Count the lines in the rows below that contain the word "green". Give only the number.

--- Start Data rows ---

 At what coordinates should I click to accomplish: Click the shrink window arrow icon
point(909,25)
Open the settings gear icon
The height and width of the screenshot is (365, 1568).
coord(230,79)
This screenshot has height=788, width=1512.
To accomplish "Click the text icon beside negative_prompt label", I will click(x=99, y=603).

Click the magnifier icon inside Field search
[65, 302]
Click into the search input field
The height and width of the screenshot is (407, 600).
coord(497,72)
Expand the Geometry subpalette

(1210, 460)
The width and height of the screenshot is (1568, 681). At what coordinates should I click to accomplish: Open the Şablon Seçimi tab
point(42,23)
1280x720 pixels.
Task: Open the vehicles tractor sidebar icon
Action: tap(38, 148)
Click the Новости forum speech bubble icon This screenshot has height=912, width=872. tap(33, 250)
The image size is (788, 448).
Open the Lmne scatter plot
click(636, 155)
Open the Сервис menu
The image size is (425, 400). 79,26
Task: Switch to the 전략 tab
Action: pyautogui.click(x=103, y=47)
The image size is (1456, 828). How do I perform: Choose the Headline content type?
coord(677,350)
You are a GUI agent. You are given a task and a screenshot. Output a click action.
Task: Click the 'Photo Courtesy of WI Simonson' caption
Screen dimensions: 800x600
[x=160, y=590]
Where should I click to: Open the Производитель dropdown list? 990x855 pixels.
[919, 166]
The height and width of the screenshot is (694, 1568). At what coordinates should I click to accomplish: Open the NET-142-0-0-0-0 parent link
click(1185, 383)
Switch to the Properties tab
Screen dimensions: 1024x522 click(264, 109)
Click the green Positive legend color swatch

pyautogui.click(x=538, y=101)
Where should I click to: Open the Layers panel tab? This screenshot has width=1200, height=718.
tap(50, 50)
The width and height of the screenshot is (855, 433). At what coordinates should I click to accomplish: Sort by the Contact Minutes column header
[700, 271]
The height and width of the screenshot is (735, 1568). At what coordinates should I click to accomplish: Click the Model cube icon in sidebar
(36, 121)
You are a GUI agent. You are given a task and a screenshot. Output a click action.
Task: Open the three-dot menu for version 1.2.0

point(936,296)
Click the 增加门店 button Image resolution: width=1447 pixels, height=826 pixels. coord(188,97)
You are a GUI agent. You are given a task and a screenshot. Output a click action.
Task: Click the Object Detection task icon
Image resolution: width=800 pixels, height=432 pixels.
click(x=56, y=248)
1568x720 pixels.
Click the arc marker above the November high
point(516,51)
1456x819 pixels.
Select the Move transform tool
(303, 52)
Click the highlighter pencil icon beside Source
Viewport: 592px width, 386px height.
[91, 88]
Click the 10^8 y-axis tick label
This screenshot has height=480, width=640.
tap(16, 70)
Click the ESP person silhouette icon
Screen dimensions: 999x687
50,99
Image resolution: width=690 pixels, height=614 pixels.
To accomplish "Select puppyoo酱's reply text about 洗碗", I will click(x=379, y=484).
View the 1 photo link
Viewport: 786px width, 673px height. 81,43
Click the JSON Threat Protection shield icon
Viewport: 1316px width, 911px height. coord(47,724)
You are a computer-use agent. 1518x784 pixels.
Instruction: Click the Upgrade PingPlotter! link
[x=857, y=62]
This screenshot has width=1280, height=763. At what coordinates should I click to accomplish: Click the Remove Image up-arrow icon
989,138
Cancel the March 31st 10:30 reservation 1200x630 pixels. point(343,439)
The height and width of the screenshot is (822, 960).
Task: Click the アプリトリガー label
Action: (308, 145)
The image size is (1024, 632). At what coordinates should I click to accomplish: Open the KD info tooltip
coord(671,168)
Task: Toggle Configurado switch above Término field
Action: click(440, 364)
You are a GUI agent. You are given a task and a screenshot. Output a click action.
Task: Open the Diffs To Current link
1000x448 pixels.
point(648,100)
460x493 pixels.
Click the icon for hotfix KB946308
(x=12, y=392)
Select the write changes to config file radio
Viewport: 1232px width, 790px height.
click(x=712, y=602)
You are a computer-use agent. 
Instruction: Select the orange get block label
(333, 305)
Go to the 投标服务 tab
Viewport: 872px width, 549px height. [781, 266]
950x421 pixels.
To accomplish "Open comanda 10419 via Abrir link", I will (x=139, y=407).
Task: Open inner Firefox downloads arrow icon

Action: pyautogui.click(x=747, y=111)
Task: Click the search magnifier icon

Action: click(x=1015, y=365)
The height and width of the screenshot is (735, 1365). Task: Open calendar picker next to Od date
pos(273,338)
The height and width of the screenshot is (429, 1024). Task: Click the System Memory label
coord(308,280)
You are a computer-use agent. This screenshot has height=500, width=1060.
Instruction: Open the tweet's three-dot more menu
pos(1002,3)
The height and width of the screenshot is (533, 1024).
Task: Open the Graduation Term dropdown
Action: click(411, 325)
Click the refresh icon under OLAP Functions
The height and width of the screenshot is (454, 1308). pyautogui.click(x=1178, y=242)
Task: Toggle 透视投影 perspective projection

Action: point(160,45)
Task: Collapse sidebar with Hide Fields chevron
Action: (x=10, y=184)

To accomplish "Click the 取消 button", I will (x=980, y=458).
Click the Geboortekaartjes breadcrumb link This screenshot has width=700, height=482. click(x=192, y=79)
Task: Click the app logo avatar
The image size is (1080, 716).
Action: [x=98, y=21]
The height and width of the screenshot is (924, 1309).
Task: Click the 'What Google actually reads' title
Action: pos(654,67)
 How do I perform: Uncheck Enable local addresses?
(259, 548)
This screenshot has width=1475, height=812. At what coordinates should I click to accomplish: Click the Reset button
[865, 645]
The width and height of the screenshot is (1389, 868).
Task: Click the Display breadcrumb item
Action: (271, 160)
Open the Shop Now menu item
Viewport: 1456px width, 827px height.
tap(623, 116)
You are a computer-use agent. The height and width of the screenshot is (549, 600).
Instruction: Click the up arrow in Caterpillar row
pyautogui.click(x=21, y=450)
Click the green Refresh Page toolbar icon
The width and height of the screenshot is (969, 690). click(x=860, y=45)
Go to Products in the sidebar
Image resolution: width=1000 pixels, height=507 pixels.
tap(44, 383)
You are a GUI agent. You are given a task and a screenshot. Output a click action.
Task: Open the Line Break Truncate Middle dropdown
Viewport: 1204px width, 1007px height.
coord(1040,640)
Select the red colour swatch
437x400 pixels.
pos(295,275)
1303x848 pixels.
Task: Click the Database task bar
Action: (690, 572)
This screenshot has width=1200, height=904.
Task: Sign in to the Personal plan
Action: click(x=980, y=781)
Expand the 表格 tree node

--- End Data rows ---

● Result of the exercise
2